An exact copy of all entries is required.

Provided records section start

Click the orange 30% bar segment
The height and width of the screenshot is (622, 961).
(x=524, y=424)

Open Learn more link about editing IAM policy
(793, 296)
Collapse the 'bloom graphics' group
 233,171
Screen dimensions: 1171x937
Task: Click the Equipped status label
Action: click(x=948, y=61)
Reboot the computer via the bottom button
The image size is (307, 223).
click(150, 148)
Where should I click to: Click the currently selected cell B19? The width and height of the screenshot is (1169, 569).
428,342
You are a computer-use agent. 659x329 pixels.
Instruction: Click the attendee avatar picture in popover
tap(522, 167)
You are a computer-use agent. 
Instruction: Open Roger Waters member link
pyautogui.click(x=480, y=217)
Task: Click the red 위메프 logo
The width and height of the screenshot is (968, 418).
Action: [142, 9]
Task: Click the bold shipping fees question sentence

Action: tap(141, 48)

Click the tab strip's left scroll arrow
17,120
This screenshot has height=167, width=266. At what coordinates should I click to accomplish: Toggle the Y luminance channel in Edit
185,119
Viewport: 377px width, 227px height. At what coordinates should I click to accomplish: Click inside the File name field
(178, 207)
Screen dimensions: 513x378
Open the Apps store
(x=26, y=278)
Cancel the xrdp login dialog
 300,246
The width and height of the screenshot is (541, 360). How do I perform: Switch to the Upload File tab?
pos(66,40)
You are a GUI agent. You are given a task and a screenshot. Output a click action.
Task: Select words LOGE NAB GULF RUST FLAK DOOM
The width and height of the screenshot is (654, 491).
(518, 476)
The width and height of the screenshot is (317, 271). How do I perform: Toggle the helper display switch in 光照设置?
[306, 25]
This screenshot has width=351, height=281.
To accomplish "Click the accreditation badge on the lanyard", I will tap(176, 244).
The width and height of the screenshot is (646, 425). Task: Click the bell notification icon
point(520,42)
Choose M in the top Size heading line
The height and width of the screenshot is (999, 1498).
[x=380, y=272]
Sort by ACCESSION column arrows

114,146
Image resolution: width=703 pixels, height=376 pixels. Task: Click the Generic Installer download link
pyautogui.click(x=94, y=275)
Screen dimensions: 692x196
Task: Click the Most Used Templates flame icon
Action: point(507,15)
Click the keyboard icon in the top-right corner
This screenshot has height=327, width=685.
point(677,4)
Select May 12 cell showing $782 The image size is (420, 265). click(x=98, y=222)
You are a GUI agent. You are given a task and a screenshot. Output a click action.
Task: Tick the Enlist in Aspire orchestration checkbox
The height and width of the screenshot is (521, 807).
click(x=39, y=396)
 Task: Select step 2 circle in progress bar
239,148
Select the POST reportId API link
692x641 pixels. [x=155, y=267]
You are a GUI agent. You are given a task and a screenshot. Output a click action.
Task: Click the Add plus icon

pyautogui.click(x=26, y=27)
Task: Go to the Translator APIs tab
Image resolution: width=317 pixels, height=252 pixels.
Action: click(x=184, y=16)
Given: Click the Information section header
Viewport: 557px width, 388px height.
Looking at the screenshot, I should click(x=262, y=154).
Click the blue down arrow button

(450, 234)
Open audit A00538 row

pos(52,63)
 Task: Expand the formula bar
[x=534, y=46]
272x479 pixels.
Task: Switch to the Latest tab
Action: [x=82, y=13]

Provided records section end

**Output of the exercise**
Click the orange 30% bar segment
The height and width of the screenshot is (622, 961).
(x=524, y=424)

Open Learn more link about editing IAM policy
(793, 296)
Collapse the 'bloom graphics' group
 233,171
Screen dimensions: 1171x937
Task: Click the Equipped status label
Action: click(x=948, y=61)
Reboot the computer via the bottom button
The image size is (307, 223).
click(150, 148)
Where should I click to: Click the currently selected cell B19? The width and height of the screenshot is (1169, 569).
428,342
You are a computer-use agent. 659x329 pixels.
Instruction: Click the attendee avatar picture in popover
tap(522, 167)
You are a computer-use agent. 
Instruction: Open Roger Waters member link
pyautogui.click(x=480, y=217)
Task: Click the red 위메프 logo
The width and height of the screenshot is (968, 418).
Action: [142, 9]
Task: Click the bold shipping fees question sentence

Action: tap(141, 48)

Click the tab strip's left scroll arrow
17,120
This screenshot has height=167, width=266. At what coordinates should I click to accomplish: Toggle the Y luminance channel in Edit
185,119
Viewport: 377px width, 227px height. At what coordinates should I click to accomplish: Click inside the File name field
(178, 207)
Screen dimensions: 513x378
Open the Apps store
(x=26, y=278)
Cancel the xrdp login dialog
 300,246
The width and height of the screenshot is (541, 360). How do I perform: Switch to the Upload File tab?
pos(66,40)
You are a GUI agent. You are given a task and a screenshot. Output a click action.
Task: Select words LOGE NAB GULF RUST FLAK DOOM
The width and height of the screenshot is (654, 491).
(518, 476)
The width and height of the screenshot is (317, 271). How do I perform: Toggle the helper display switch in 光照设置?
[306, 25]
This screenshot has width=351, height=281.
To accomplish "Click the accreditation badge on the lanyard", I will tap(176, 244).
The width and height of the screenshot is (646, 425). Task: Click the bell notification icon
point(520,42)
Choose M in the top Size heading line
The height and width of the screenshot is (999, 1498).
[x=380, y=272]
Sort by ACCESSION column arrows

114,146
Image resolution: width=703 pixels, height=376 pixels. Task: Click the Generic Installer download link
pyautogui.click(x=94, y=275)
Screen dimensions: 692x196
Task: Click the Most Used Templates flame icon
Action: point(507,15)
Click the keyboard icon in the top-right corner
This screenshot has height=327, width=685.
point(677,4)
Select May 12 cell showing $782 The image size is (420, 265). click(x=98, y=222)
You are a GUI agent. You are given a task and a screenshot. Output a click action.
Task: Tick the Enlist in Aspire orchestration checkbox
The height and width of the screenshot is (521, 807).
click(x=39, y=396)
 Task: Select step 2 circle in progress bar
239,148
Select the POST reportId API link
692x641 pixels. [x=155, y=267]
You are a GUI agent. You are given a task and a screenshot. Output a click action.
Task: Click the Add plus icon

pyautogui.click(x=26, y=27)
Task: Go to the Translator APIs tab
Image resolution: width=317 pixels, height=252 pixels.
Action: click(x=184, y=16)
Given: Click the Information section header
Viewport: 557px width, 388px height.
Looking at the screenshot, I should click(x=262, y=154).
Click the blue down arrow button

(450, 234)
Open audit A00538 row

pos(52,63)
 Task: Expand the formula bar
[x=534, y=46]
272x479 pixels.
Task: Switch to the Latest tab
Action: [x=82, y=13]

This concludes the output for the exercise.